(Stored data)

******************************

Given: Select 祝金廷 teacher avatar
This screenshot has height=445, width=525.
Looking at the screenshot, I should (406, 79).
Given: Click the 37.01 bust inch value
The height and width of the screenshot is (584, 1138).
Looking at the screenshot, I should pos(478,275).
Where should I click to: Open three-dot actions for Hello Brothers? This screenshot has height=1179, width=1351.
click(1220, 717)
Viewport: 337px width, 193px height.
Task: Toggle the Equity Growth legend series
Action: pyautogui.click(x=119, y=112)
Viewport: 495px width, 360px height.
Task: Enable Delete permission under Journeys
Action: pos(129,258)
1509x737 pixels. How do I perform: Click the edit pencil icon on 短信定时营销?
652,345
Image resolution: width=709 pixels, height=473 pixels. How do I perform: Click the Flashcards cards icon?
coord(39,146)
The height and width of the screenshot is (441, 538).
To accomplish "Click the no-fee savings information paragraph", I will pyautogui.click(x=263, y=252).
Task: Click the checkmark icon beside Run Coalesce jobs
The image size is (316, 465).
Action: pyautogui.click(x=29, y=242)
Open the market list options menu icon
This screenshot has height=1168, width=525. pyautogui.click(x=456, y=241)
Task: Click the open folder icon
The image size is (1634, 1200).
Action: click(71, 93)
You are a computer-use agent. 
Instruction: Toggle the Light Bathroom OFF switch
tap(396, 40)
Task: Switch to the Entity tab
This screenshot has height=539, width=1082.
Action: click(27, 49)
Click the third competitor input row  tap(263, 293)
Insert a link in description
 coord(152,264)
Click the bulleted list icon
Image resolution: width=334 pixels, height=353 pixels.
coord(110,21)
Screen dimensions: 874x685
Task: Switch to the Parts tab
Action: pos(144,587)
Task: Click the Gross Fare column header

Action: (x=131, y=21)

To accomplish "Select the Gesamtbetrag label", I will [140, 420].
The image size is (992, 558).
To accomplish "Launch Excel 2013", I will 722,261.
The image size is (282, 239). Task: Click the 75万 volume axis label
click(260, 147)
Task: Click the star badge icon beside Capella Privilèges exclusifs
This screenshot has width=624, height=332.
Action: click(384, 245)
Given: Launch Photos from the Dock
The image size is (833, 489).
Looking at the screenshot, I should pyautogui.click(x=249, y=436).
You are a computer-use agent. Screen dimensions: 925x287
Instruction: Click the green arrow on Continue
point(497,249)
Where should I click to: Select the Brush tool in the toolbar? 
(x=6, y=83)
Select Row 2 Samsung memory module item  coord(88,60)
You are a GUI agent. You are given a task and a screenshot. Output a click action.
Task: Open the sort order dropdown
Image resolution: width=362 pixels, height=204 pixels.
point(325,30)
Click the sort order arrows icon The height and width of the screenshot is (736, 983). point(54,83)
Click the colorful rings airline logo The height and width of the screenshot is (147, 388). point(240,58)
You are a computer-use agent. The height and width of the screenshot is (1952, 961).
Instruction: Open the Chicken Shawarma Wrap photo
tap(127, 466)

******************************

• Directions for this task:
Each entry above needs to be duplicated exactly.

• Solution to the exercise:
Given: Select 祝金廷 teacher avatar
This screenshot has height=445, width=525.
Looking at the screenshot, I should (406, 79).
Given: Click the 37.01 bust inch value
The height and width of the screenshot is (584, 1138).
Looking at the screenshot, I should pos(478,275).
Where should I click to: Open three-dot actions for Hello Brothers? This screenshot has height=1179, width=1351.
click(1220, 717)
Viewport: 337px width, 193px height.
Task: Toggle the Equity Growth legend series
Action: pyautogui.click(x=119, y=112)
Viewport: 495px width, 360px height.
Task: Enable Delete permission under Journeys
Action: pos(129,258)
1509x737 pixels. How do I perform: Click the edit pencil icon on 短信定时营销?
652,345
Image resolution: width=709 pixels, height=473 pixels. How do I perform: Click the Flashcards cards icon?
coord(39,146)
The height and width of the screenshot is (441, 538).
To accomplish "Click the no-fee savings information paragraph", I will pyautogui.click(x=263, y=252).
Task: Click the checkmark icon beside Run Coalesce jobs
The image size is (316, 465).
Action: pyautogui.click(x=29, y=242)
Open the market list options menu icon
This screenshot has height=1168, width=525. pyautogui.click(x=456, y=241)
Task: Click the open folder icon
The image size is (1634, 1200).
Action: click(71, 93)
You are a computer-use agent. 
Instruction: Toggle the Light Bathroom OFF switch
tap(396, 40)
Task: Switch to the Entity tab
This screenshot has height=539, width=1082.
Action: click(27, 49)
Click the third competitor input row  tap(263, 293)
Insert a link in description
 coord(152,264)
Click the bulleted list icon
Image resolution: width=334 pixels, height=353 pixels.
coord(110,21)
Screen dimensions: 874x685
Task: Switch to the Parts tab
Action: pos(144,587)
Task: Click the Gross Fare column header

Action: (x=131, y=21)

To accomplish "Select the Gesamtbetrag label", I will [140, 420].
The image size is (992, 558).
To accomplish "Launch Excel 2013", I will 722,261.
The image size is (282, 239). Task: Click the 75万 volume axis label
click(260, 147)
Task: Click the star badge icon beside Capella Privilèges exclusifs
This screenshot has width=624, height=332.
Action: click(384, 245)
Given: Launch Photos from the Dock
The image size is (833, 489).
Looking at the screenshot, I should pyautogui.click(x=249, y=436).
You are a computer-use agent. Screen dimensions: 925x287
Instruction: Click the green arrow on Continue
point(497,249)
Where should I click to: Select the Brush tool in the toolbar? 
(x=6, y=83)
Select Row 2 Samsung memory module item  coord(88,60)
You are a GUI agent. You are given a task and a screenshot. Output a click action.
Task: Open the sort order dropdown
Image resolution: width=362 pixels, height=204 pixels.
point(325,30)
Click the sort order arrows icon The height and width of the screenshot is (736, 983). point(54,83)
Click the colorful rings airline logo The height and width of the screenshot is (147, 388). point(240,58)
You are a computer-use agent. The height and width of the screenshot is (1952, 961).
Instruction: Open the Chicken Shawarma Wrap photo
tap(127, 466)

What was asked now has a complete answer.